For PET to output MRSs in various formats, the current solution is to compile in the MRS code used in the LKB too. The MRS Common-Lisp code is first compiled into a function library (libmrs.a, see instructions on the PetTop page) which is subsequently linked into the main PET parser executable cheap. To allow cheap to invoke Lisp code at run-time, the Embedded Common Lisp (ECL) package serves to first compile the MRS sources into standard C code, then use gcc to translate it into architecture-specific binary code, and finally combine the set of resulting object files into a standard C-callable library (using the Unix ar utility). These steps are performed off-line and require a working ecl binary. At run-time, cheap will use code from the ECL library (typically to invoke the compiled MRS code; thus, in the default dynamic compilation regime, the ECL run-time library will need to be accesible to cheap.
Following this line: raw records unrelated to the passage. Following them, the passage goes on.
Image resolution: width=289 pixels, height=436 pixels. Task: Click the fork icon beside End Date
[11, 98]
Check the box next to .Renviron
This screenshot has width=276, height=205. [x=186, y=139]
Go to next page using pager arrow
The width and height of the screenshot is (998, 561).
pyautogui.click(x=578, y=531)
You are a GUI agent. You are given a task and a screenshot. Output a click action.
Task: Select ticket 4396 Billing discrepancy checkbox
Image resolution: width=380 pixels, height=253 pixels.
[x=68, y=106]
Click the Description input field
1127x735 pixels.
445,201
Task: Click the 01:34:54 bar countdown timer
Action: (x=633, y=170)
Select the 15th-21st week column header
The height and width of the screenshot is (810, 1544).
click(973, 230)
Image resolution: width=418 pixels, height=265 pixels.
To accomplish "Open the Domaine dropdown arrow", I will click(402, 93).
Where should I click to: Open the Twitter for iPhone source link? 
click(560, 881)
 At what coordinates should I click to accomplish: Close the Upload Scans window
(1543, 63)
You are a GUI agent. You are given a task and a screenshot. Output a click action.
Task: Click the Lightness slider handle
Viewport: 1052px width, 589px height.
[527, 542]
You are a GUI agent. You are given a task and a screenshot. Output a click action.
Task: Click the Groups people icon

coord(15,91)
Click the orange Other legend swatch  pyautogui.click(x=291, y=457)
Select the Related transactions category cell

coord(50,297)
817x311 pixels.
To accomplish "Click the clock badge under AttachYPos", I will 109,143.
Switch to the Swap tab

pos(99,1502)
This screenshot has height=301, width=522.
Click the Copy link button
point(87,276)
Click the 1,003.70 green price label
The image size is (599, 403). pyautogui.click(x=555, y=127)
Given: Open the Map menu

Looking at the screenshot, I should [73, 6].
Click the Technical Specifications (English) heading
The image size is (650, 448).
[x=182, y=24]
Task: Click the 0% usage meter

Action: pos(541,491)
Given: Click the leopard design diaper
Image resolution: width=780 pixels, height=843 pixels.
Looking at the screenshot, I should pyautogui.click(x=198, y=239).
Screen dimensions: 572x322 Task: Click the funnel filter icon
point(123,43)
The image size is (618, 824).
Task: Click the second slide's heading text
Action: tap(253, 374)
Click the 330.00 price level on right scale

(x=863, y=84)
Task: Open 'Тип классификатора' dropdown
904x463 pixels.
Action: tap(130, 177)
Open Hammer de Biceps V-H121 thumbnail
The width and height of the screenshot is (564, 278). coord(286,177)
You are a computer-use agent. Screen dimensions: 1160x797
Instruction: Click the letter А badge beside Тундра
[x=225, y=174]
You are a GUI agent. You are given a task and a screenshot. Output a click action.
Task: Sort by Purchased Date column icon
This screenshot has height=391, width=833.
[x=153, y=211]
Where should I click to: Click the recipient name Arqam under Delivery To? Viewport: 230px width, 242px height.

To install ECL, download a recent version from the project download page; as of February 2005, the latest available version is 0.9e which appears to work well. Earlier versions (starting from 0.9b) seemed to sufficient too, although there still is non-trivial variation in how the library is built and what needs to be done to sucessfully link it into cheap. Thus, we strongly recommend the use of ECL 0.9e. With the one exception of the mandatory --with-cmuformat option (with the version of 0.9h, this has become the default configuration), ECL configures and builds straightforwardly. The following worked for me (on stock FC1 and RH9):

  ./configure --prefix=/lingo/local --with-cmuformat
  make install

As with the other external libraries, the value of --prefix when building ECL must later be passed as a command-line argument to pet's configure, e.g.:

  ./configure --with-ecl=/lingo/local

After compiling ECL you must create the file rmrs.h which is needed to build PET. One way to do this is to chdir to your LKB root directory and then run the following:

( echo "(load \"src/general/loadup.lisp\")"; echo "(compile-system \"mrs\" :force t
)"; ) | ecl
rm include/rmrs.h
ln -s mrs.h include/rmrs.h

A note for Fedora users. There is a RPM package for fedora linux available at Fedora Extra. Unfortunately the package is currently compiled with "--with-cxx" configuration, which force the use of c++ compiler. This breaks the ecl for me with GCC 4.1.1.

For Ubuntu users, and maybe Debian or other distros too, the 'ecl' package in newer versions (e.g. 0.9j in Ubuntu Jaunty) seems to result in segmentation faults when outputting RMRSs. The version included in the Ubuntu NLP repository (0.9h) works fine, so avoid the standard ECL.